"Astrocytes" by Katerina Dramitinou opens in Sydney

An exhibition by contemporary Greek painter Katerina Dramitinou entitled "Astrocytes" opened to the public on Saturday 29 June at the shop gallery in Glebe, Sydney Australia and will run till Wednesday 3 July.

Her work often explores themes of nature and human perception, much like her traditional paintings. “Astrocytes” is a digital art series that delves into the intricate connections between the human mind, natural elements and history.

Her work often reflects the patterns and rhythms found in nature. Her work has been exhibited widely in Greece, France, Austria, Germany, the United States, Italy, Mexico, Argentina and the Netherlands.

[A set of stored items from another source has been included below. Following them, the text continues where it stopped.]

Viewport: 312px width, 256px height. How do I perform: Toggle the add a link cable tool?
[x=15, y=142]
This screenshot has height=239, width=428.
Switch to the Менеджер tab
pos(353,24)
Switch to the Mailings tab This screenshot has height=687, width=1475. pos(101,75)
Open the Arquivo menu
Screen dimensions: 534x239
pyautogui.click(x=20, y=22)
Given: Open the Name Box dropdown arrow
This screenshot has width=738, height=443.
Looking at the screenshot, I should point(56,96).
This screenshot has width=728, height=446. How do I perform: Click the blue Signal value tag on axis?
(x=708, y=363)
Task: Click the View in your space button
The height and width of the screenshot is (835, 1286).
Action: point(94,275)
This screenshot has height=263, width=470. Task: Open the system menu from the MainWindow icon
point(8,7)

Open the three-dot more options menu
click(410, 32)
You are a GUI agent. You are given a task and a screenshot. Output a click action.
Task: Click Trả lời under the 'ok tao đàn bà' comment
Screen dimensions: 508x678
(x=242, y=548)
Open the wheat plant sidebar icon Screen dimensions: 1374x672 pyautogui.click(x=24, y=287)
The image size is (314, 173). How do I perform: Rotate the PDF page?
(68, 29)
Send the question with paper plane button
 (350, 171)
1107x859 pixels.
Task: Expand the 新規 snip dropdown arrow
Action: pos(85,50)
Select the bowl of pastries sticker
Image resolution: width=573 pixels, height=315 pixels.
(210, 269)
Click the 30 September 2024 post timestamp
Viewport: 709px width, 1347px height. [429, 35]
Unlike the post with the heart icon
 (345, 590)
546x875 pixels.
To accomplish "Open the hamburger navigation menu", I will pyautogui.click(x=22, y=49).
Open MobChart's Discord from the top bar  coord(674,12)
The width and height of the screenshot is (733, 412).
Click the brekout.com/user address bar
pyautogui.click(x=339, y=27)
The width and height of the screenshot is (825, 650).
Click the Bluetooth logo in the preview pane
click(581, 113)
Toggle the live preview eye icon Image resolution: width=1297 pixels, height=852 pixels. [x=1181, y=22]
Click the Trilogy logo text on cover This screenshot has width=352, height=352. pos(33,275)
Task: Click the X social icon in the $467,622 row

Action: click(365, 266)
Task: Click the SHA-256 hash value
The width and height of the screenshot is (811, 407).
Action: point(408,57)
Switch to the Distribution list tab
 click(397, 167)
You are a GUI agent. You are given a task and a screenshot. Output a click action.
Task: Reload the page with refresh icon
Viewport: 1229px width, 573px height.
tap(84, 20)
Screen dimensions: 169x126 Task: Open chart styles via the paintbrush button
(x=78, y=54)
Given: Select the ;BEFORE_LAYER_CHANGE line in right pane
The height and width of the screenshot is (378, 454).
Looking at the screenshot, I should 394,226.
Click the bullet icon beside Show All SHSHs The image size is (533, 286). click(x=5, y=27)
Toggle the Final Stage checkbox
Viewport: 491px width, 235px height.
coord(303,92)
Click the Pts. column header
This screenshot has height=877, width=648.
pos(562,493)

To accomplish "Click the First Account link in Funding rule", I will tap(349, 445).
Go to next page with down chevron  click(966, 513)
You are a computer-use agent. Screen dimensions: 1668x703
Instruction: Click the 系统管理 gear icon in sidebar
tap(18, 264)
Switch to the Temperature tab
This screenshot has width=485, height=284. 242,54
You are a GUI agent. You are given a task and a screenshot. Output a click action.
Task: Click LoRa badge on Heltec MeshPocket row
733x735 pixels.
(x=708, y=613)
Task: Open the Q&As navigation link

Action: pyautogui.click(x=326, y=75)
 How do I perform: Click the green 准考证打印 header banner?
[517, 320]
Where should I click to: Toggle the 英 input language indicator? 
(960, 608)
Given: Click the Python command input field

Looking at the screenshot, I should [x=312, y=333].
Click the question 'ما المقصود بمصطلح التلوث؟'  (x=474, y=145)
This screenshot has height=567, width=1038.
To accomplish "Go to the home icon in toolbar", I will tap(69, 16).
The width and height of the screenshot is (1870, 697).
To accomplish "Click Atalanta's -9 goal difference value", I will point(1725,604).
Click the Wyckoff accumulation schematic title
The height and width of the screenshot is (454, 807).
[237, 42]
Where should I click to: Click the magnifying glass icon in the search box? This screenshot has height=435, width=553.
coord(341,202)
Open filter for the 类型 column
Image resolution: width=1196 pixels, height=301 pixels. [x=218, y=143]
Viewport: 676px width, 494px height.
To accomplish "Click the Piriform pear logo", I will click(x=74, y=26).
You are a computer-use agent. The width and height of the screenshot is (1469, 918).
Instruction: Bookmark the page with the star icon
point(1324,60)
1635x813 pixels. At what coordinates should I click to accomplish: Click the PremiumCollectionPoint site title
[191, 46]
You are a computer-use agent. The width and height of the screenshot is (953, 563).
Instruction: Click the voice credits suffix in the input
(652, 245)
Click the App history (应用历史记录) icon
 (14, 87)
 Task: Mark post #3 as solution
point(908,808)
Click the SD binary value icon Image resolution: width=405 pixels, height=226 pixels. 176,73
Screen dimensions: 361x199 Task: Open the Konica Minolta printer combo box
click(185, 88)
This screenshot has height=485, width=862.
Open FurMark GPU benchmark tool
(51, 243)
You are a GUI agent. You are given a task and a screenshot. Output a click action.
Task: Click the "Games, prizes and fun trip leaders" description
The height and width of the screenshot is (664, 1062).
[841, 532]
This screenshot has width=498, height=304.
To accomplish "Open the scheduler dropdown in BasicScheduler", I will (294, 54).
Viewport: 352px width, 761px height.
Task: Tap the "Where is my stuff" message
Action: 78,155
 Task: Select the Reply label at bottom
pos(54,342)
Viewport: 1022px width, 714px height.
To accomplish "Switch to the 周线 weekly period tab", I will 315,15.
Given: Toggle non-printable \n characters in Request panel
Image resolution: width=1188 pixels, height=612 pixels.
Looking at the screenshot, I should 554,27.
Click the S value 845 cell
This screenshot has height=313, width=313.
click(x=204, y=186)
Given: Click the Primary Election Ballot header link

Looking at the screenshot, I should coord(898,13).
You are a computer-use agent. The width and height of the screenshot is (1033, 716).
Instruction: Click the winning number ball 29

Opening Night introduction to the work by Professor Vrasidas Karalis: 

As the Astrocytes reverse the gaze

Rilke wrote that beauty is “the beginning of Terror we’re still just able to bear, and why we adore it so is because it serenely disdains to destroy us.” Every time we look at Katerina Dramitinou’s artworks you have the uncanny sensation that they look back at you and try to abduct you to their own territory of the angelic and the terrible.

In all her works we are surrounded by boxes that imprison our mental ability to look beyond what is depicted in the picture. A place of confluence between Marc  Chagal and Alselm Keifer through the redeeming passions of Frida Khalo, Dramitinou’s  paintings depict flowers, the utmost manifestation of natural freedom and creative urge, closed into small cages and dark hues of chromatic melancholia.

Her Flowers and the medical works frame the great tragedy of the human mind as it reflects its own implosion and its painful adaptation to conventions and the expectations of its environment. The pain itself spiritualizes the vision and transforms it into a mystical vision of the human body in its attempt to retrieve its completeness.

Astrocytes are the building blocks of our nervous system. What happens when they malfunction or mutate?  There is an apocryphal alchemy happening as we confront these images: the horrifying instruments that medicalize the body in order to save and destroy it simultaneously foreground a profound hyperesthesia as the body remembers its own completeness and purity. The mythical sites of her imaginary can be found in mental institutions, on the small island of Leros, a symbol to the dehumanization of personal existence that we witnessed several years ago.

What do these artworks want from us? We are the guilty bystanders watching the crashing defeat of the human mind at the same time that the human spirit declares its endurance and perseverance. I am defeated but I still exist, they declare. Syringes, doctors, medication, the abandoned clothes, the demonic rooms of isolation will never defeat human dignity and the grace that imparts upon everything that encounters; that is to say upon us. Dramitinou’s astrocytes offer to us the grace that is missing from our own existence, as they transform the tragic suffering of her mind into a profound call for creativity and spiritual resistance.